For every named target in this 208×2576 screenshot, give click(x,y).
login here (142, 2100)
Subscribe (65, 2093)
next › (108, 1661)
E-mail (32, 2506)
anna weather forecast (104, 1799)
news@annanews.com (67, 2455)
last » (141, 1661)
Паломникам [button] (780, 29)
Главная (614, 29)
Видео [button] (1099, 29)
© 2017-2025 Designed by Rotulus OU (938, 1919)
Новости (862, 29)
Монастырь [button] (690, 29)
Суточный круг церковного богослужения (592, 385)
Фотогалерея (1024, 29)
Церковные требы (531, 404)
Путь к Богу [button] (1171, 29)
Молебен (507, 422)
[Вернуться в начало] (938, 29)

+===+

Task brief
Reproduce the records exactly as they appear.

Answer to the exercise
For every named target in this 208×2576 screenshot, give click(x,y).
login here (142, 2100)
Subscribe (65, 2093)
next › (108, 1661)
E-mail (32, 2506)
anna weather forecast (104, 1799)
news@annanews.com (67, 2455)
last » (141, 1661)
Паломникам [button] (780, 29)
Главная (614, 29)
Видео [button] (1099, 29)
© 2017-2025 Designed by Rotulus OU (938, 1919)
Новости (862, 29)
Монастырь [button] (690, 29)
Суточный круг церковного богослужения (592, 385)
Фотогалерея (1024, 29)
Церковные требы (531, 404)
Путь к Богу [button] (1171, 29)
Молебен (507, 422)
[Вернуться в начало] (938, 29)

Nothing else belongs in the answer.